Le confinement et les restrictions sanitaires ont chamboulé le processus de deuil. Quel impact sur les personnes endeuillées ?
Le plus difficile à mon sens, c’est de ne pas pouvoir vivre la phase de l’inhumation. Il y a dans cette phase une reconnaissance d’une étape passée, matérielle, physique. Mais aussi une étape grégaire propre à l’être humain, étant le seul mammifère à inhumer ses morts et à le faire en groupe.
Bien que l’assurance du proche par rapport à cet acte existe – il sait que l’enterrement a eu lieu –, il reste néanmoins un vide à combler : celui de l’accompagnement jusqu’à la mort. Souvent le proche le vit comme une impuissance qui peut se transformer en culpabilité : Ai-je vraiment fait tout ce que j’ai pu ? N’y avait-il pas un moyen d’être proche d’une manière ou d’une autre ? Et si je ne méritais pas en tant que proche d’accompagner mon père, ma mère ou ma sœur, ou mon frère ? Peut-être que c’est ma punition pour un quelconque acte dont je me sentirais coupable ? Le fait est que la culpabilité est juste inutile, voire nocive. Il va falloir permettre à la personne d’avoir d’autres choix pour vivre son deuil plus sereinement et chercher à la rassurer.

Comment se reconstruire après une telle expérience ?

◆ OBJECTIF DE LA TÂCHE ◆
Rédigez la suite de l'entretien sur le deuil en période de confinement, après sa dernière question.

◆ LISTE DES ITEMS ◆
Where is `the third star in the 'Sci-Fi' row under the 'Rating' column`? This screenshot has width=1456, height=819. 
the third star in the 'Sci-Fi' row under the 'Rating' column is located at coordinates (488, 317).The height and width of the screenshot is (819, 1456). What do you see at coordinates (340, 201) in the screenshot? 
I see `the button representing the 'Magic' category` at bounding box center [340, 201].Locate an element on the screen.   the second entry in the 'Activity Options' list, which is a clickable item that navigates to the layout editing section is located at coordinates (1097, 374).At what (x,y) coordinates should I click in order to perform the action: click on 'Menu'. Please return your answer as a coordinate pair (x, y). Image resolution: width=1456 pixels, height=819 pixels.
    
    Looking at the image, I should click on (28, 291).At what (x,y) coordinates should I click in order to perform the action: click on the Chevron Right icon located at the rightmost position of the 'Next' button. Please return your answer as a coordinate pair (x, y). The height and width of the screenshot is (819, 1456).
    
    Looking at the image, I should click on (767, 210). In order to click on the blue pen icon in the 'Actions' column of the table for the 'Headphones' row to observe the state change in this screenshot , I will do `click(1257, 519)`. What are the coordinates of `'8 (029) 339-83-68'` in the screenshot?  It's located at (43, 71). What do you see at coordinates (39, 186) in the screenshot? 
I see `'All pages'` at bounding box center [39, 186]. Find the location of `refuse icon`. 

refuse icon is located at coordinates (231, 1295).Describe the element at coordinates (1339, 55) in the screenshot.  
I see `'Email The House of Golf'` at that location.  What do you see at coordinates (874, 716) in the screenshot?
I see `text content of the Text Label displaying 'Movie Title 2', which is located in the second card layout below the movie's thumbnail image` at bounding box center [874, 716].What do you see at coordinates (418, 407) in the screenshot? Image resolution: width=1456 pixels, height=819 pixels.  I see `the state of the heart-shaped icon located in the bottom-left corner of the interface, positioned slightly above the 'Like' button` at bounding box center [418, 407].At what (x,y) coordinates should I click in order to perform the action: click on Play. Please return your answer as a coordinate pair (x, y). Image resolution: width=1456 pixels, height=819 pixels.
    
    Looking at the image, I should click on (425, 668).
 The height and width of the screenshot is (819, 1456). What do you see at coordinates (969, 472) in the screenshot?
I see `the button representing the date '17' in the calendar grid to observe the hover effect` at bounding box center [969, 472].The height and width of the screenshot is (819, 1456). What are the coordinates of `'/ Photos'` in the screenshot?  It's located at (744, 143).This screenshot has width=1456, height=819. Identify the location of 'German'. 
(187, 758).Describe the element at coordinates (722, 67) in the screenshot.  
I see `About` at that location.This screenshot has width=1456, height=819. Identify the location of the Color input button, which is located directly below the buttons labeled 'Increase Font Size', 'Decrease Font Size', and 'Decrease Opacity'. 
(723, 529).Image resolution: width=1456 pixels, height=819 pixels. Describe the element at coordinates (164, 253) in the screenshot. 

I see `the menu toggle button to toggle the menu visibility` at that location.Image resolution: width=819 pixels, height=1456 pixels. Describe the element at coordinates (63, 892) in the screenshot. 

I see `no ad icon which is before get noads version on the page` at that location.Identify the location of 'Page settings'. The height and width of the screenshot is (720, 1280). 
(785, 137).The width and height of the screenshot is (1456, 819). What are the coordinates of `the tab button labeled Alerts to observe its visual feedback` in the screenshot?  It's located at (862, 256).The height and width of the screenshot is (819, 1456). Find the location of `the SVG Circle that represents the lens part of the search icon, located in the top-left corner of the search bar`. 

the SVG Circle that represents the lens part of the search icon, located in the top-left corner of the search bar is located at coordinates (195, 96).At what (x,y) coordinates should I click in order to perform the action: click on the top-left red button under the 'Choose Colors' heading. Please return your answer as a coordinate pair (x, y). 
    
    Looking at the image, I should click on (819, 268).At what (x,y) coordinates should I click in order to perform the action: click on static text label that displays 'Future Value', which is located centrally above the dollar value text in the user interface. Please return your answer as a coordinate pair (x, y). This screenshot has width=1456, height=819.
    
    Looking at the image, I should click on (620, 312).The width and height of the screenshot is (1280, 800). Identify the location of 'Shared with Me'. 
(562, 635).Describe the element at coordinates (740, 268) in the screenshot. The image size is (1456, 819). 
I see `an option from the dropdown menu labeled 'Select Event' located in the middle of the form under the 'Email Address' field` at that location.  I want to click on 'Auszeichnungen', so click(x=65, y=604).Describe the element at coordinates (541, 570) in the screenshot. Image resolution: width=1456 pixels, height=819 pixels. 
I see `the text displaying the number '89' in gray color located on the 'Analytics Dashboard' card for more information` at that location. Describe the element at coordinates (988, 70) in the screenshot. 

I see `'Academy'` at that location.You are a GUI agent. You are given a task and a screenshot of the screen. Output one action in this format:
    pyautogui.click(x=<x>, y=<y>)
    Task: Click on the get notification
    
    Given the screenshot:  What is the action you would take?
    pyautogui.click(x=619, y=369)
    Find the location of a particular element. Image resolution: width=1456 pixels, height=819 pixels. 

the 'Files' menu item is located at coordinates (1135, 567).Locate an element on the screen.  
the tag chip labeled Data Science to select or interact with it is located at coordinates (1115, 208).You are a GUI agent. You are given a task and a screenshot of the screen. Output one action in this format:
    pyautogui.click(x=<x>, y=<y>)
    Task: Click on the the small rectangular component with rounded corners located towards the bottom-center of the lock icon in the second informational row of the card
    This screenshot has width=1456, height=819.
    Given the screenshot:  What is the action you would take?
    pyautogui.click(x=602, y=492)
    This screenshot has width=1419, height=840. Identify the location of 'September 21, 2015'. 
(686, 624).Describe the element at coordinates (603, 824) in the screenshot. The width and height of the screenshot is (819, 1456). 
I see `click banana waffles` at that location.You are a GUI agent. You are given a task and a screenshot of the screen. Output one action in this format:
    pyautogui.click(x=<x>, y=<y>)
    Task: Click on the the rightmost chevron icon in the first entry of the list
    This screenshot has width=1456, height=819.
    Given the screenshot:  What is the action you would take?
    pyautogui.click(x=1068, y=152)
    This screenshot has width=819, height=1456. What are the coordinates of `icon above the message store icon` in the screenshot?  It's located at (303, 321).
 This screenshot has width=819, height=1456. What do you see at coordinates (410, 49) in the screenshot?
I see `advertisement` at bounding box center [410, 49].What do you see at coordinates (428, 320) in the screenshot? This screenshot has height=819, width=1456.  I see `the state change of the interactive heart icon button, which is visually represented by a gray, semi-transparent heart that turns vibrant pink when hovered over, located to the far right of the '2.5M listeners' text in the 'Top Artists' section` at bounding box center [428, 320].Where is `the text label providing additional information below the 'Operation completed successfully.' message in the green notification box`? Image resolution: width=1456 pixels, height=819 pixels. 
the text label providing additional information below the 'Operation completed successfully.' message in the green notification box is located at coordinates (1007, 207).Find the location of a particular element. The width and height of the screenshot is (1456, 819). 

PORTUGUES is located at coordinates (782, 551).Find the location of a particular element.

◆ RÉPONSE ◆
Étape ultime, mais ô combien nécessaire, la reconstruction ou plutôt la mise en mouvement vers la réalité à construire et qui nous attend. Une des étapes du deuil est la quête de sens. «Si cela m’arrive à moi, dans ces circonstances, c’est que cela a bien un sens ? Il y a bien une leçon à tirer de ce qui arrive ?... On suggérera aussi au coaché les questions suivantes : Quel niveau de résilience, parfois caché, avez-vous découvert en vous ? Qu’est-ce que cette découverte change pour vous ? Si le défunt pouvait voir le progrès que vous avez accompli, qu’en penserait-il ?» Il s’agit en fait de mettre plusieurs couches relativistes pour ouvrir la voie au coaché à se détacher petit à petit de l’émotion (après lui avoir permis de s’exprimer) et de se rattacher petit à petit à l’information pure du deuil et de ce que cela change dans son existence. De cette manière, une visibilité d’un lendemain, où il sera en paix, est enfin possible. 


 Les phases du deuil

Bien que pour les musulmans le deuil implique une grande croyance en le destin divin, ce qui procure une grande capacité à supporter la séparation, le processus du deuil doit se faire globalement en 5 étapes :
• L’annonce ou le choc qui surviennent lorsqu’on apprend la perte et qui vont provoquer une réaction plus ou moins maîtrisée, voire créer un véritable traumatisme.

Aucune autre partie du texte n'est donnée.